AIM: Reproduce the data below verbatim, beginning with its first line and ending after the line containing "Action: pos(26,59)". Leave the pictures out.

::: ENTRIES SUPPLIED

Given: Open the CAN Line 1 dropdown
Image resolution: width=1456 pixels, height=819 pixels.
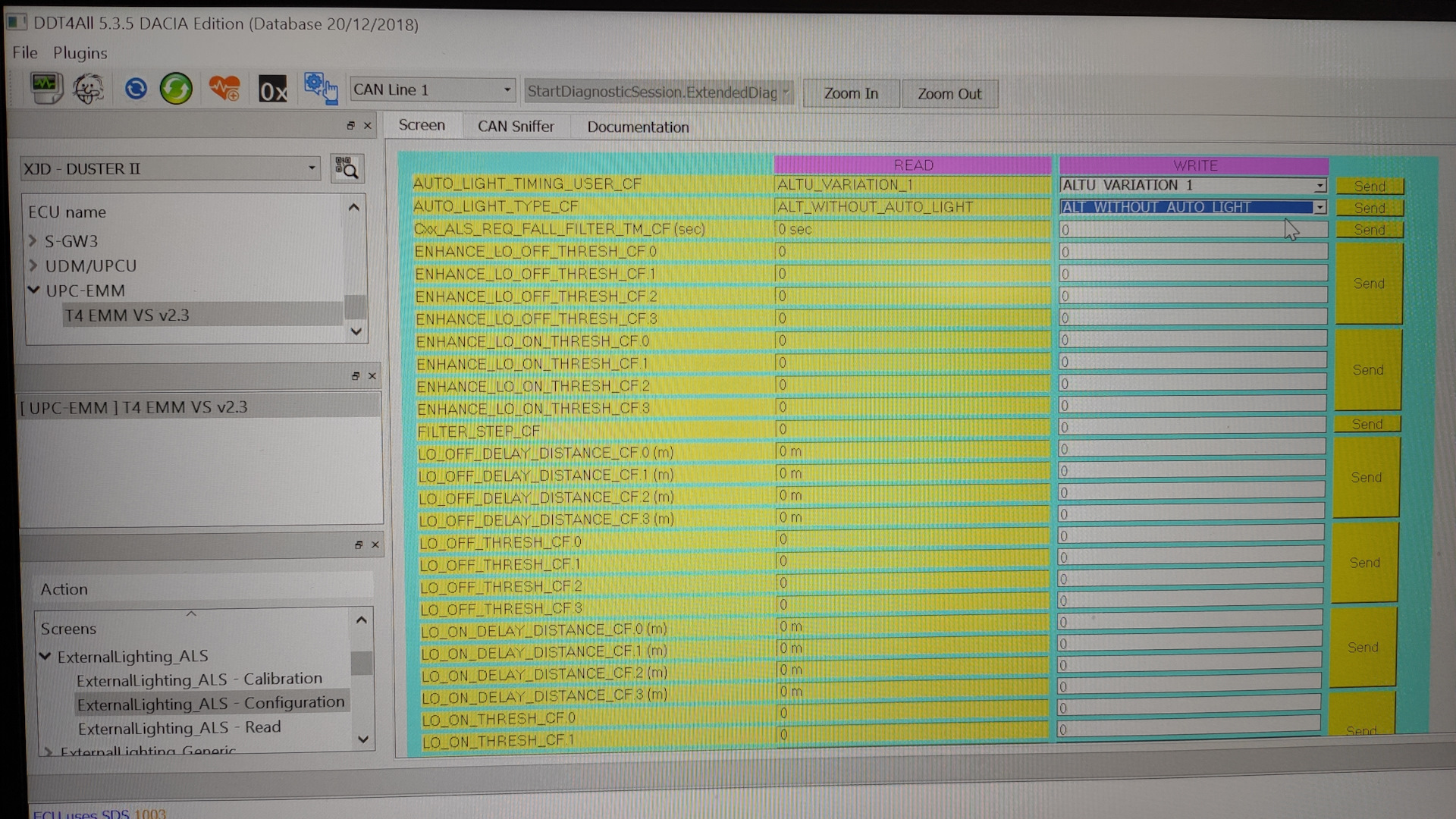Looking at the screenshot, I should tap(432, 90).
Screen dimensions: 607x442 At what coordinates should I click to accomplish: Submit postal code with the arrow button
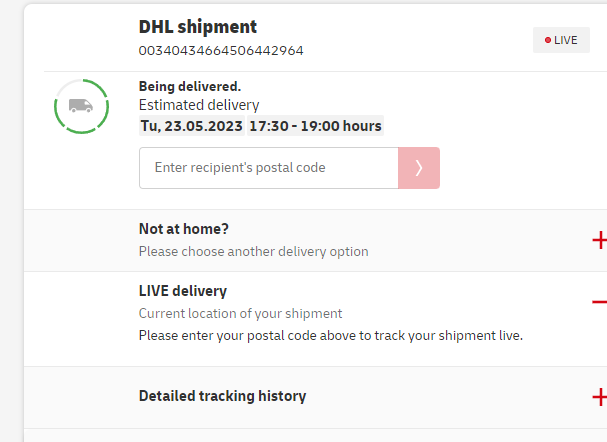coord(419,168)
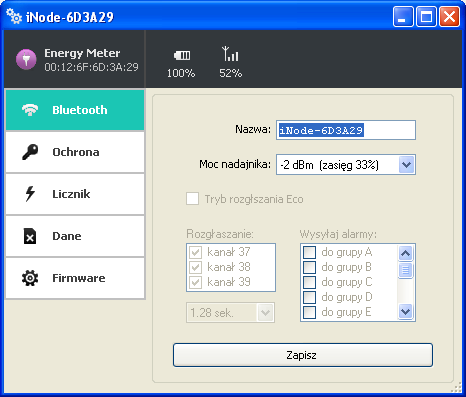Viewport: 466px width, 397px height.
Task: Click the purple Energy Meter plug icon
Action: pos(26,59)
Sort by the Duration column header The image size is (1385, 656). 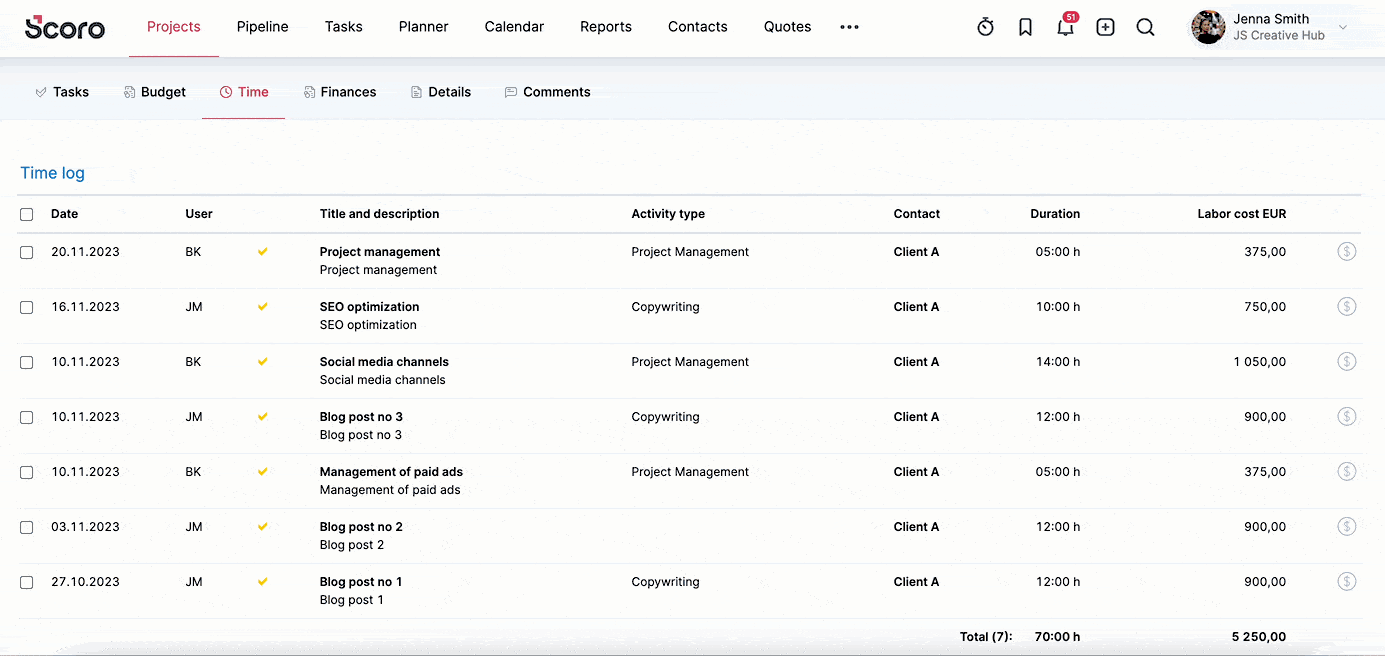click(x=1054, y=214)
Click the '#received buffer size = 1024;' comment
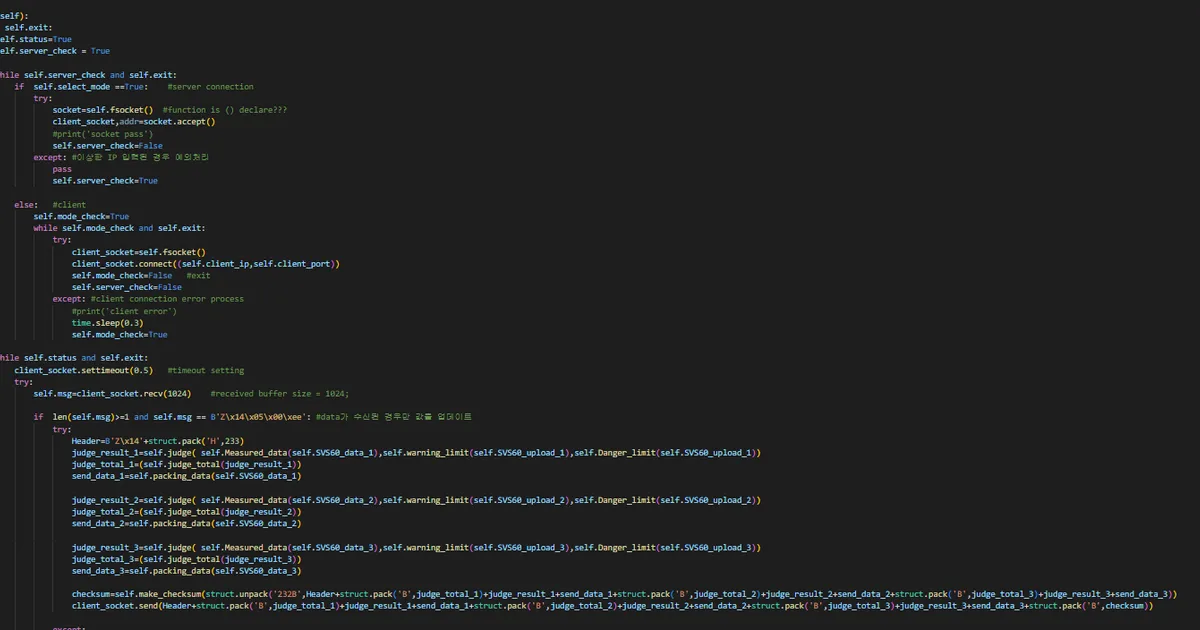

::::::

THE OUTPUT:
Given: Open the CAN Line 1 dropdown
Image resolution: width=1456 pixels, height=819 pixels.
Looking at the screenshot, I should tap(432, 90).
Screen dimensions: 607x442 At what coordinates should I click to accomplish: Submit postal code with the arrow button
coord(419,168)
Viewport: 466px width, 397px height.
Task: Click the purple Energy Meter plug icon
Action: pos(26,59)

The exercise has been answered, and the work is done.